# Assigned task:
Take each line from the material below that includes the string "mode" and copy it.

Data extract START

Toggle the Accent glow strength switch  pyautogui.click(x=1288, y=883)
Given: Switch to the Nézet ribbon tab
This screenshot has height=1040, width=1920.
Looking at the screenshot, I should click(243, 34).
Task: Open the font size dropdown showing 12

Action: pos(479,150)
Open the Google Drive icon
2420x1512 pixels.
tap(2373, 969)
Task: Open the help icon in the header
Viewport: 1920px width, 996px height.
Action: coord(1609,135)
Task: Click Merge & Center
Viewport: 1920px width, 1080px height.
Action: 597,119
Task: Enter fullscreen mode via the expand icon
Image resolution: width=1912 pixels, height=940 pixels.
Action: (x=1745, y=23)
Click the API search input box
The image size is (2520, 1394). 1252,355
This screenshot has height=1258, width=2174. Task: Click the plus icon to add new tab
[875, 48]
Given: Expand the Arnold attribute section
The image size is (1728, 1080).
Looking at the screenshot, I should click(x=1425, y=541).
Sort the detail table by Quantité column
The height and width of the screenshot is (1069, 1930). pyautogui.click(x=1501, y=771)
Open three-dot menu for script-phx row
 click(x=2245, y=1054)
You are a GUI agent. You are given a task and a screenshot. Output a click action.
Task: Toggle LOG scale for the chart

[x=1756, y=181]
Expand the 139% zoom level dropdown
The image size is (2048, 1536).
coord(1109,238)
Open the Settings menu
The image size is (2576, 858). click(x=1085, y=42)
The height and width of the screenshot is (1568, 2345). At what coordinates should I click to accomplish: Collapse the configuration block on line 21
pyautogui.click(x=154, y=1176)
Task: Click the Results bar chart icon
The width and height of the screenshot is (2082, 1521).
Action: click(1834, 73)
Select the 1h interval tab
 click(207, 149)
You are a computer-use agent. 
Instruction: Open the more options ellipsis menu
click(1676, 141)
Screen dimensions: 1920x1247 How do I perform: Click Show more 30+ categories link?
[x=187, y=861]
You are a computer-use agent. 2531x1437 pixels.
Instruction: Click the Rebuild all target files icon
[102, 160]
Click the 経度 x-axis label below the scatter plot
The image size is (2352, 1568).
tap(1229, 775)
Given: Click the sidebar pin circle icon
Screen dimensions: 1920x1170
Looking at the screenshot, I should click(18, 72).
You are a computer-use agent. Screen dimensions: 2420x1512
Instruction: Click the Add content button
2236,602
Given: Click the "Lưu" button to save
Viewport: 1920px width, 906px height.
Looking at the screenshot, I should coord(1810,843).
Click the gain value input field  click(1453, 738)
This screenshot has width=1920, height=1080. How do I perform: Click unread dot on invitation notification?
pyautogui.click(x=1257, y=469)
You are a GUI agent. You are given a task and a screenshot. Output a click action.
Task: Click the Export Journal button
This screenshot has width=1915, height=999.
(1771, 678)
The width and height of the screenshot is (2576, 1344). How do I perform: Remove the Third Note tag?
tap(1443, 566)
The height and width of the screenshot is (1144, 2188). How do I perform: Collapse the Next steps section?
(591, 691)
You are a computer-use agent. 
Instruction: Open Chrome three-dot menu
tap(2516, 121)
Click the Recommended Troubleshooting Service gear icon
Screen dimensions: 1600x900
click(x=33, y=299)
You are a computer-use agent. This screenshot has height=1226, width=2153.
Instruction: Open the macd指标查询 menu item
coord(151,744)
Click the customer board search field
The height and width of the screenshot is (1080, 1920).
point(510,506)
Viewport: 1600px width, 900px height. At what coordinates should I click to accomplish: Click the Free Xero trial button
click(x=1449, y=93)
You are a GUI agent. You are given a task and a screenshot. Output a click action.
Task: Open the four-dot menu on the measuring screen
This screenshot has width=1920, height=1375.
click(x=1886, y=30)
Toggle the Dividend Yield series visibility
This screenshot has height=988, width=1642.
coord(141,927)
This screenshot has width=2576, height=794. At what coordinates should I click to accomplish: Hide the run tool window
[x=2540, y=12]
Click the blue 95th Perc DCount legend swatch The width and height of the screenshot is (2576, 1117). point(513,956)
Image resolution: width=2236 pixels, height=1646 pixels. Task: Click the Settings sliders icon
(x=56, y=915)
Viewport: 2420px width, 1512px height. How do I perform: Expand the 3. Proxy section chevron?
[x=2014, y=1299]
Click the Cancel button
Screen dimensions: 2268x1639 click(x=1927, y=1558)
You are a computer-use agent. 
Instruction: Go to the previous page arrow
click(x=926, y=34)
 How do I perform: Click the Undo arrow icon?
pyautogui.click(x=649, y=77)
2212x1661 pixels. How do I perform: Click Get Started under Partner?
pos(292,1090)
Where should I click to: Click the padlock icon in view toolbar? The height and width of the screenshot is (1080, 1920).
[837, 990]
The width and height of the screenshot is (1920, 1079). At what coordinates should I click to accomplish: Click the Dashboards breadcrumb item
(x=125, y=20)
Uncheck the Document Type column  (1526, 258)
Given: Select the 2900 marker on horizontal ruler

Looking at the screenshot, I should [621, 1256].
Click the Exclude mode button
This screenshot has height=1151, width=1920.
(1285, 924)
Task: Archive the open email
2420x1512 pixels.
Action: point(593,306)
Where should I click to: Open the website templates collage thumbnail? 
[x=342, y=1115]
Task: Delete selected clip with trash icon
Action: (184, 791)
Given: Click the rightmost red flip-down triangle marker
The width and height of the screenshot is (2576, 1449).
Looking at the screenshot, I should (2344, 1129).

Data extract END

# Answer to this exercise:
Task: Enter fullscreen mode via the expand icon
Click the Exclude mode button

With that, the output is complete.